Posted by Peter Carpenter, a resident of the Atherton: Lindenwood neighborhood, on Feb 13, 2012 at 8:29 am Peter Carpenter is a member (registered user) of Almanac Online
"how do you figure the Council can't run up the legal expenses?"
Most of the previous excessive legal expenses were made with the advice of counsel; I believe that Conners is neither economically motivated or professionally inclined to encourage such activities in the future.

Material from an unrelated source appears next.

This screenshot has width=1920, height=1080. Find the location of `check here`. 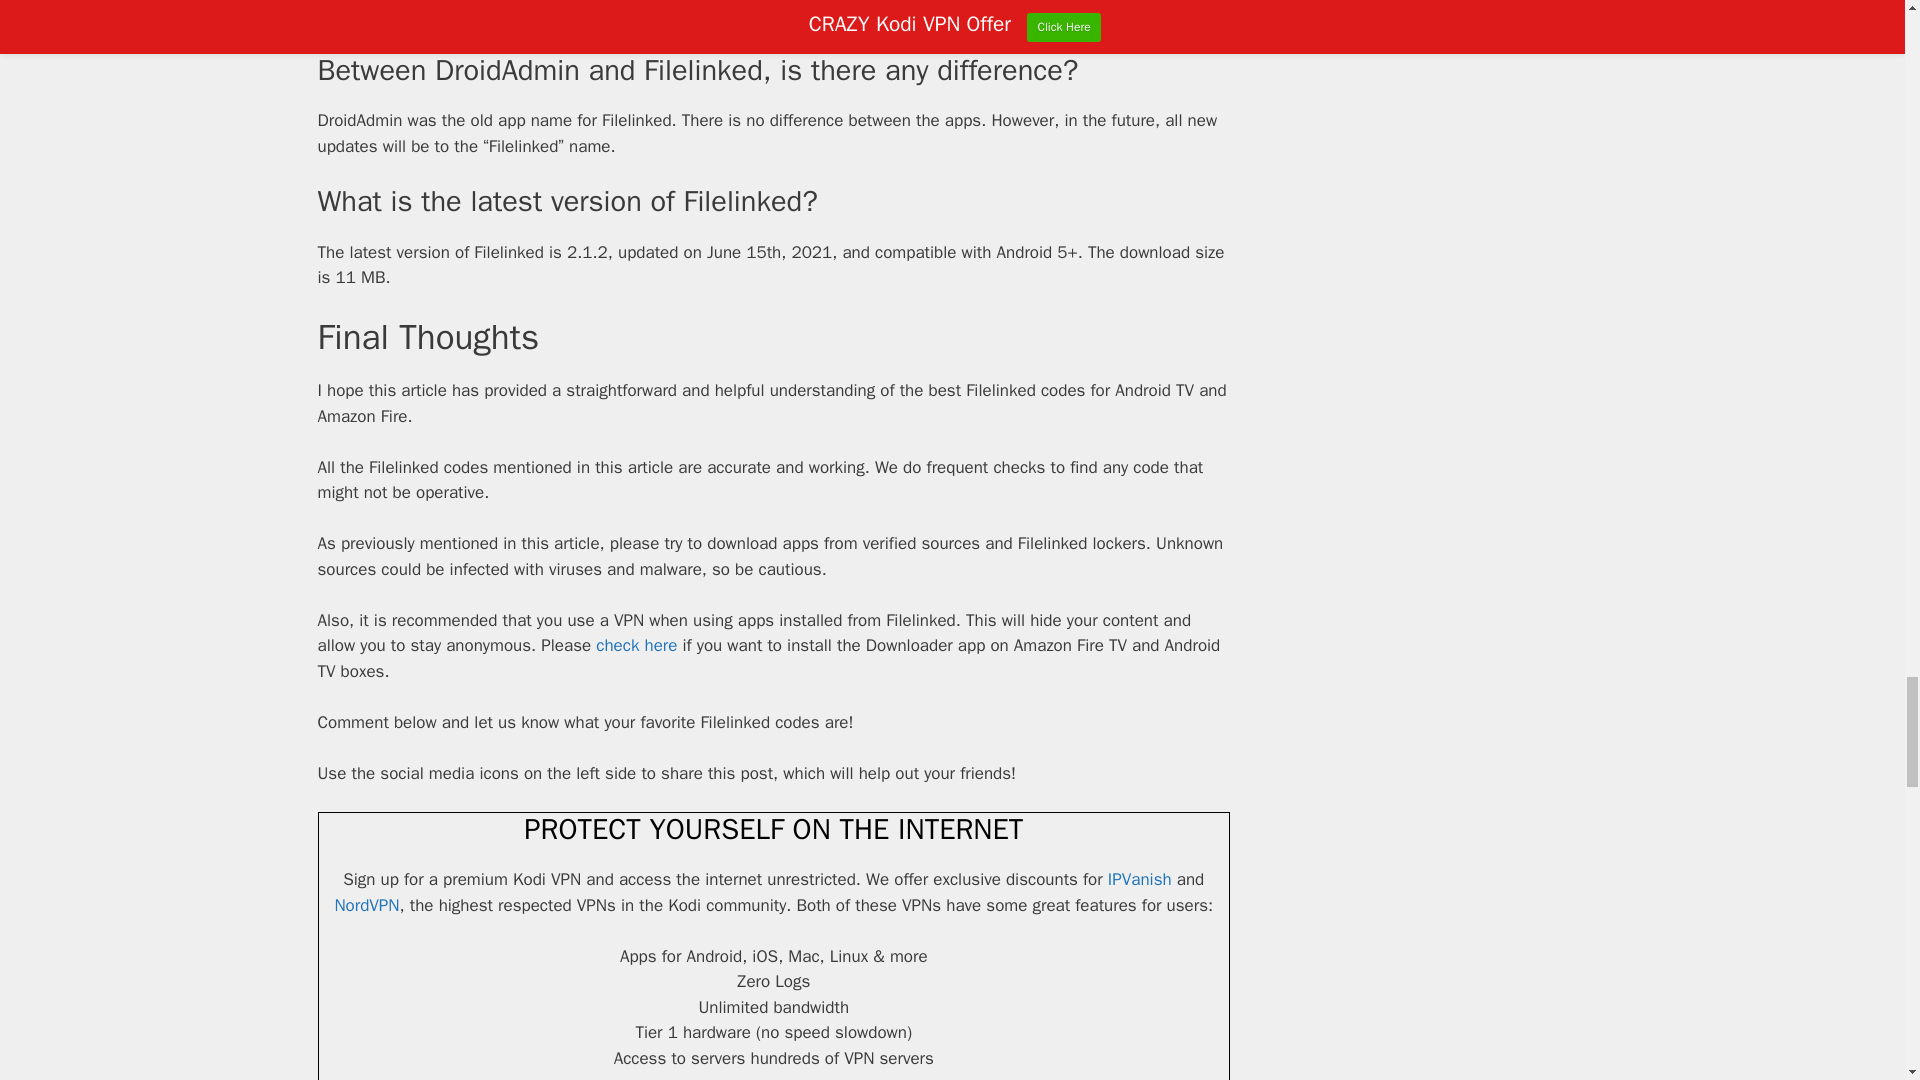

Writing good ordinances to begin with (or advising the Council not to even go there on certain issues) is a super way to avoid lawsuits.
Posted by Peter Carpenter, a resident of the Atherton: Lindenwood neighborhood, on Feb 13, 2012 at 9:31 am Peter Carpenter is a member (registered user) of Almanac Online
I simply disagree with "Claims' (whoever that is!!) - in all of the cited cases the Council proceeded with the advise of the then Town Attorney - who had every economic interest in encouraging these actions.
I believe that the current Town Attorney will not hesitate to discourage such expensive and fruitless endeavors.
Posted by Claims, a resident of the Atherton: other neighborhood, on Feb 13, 2012 at 10:39 am
Do you have any evidence to back up "in all of the cited cases the Council proceeded with the advise of the then Town Attorney."? Or is the history of the lawsuits more like?
Marc Hynes and council were set to approve a settlement with Sequioa School District on the Preforming Arts Center when a group of neighbors showed up at the council meeting to protest the settlement. The lawsuit was started by the town after neighbors went to council with concerns that the PAC was going to be rented out for Rap Concerts.
Just recently a group of neighbors organized to sue the school district and bypassed the council on the light on the MA football field.
Moving the Urns was approved by the Planning Commission and then appealed by neighbors to the council to stop the movement. Council agreed with the neighbors and overturned the Planning Commission.
Construction Lawsuits: The Building Deptartment had signed off on the final permits and then someone challenged the permits and council decided to stop the residents from moving into their homes.
The short time Furth's firm had the contract with the city, at least three employees were already in lawsuits with the city. When Furth was city attorney, the council settled those lawsuits. Furth could have made more money advising the council not to settle.
When Hynes was around the council evidentually settled the lawsuits, Hynes could have made more money going to court.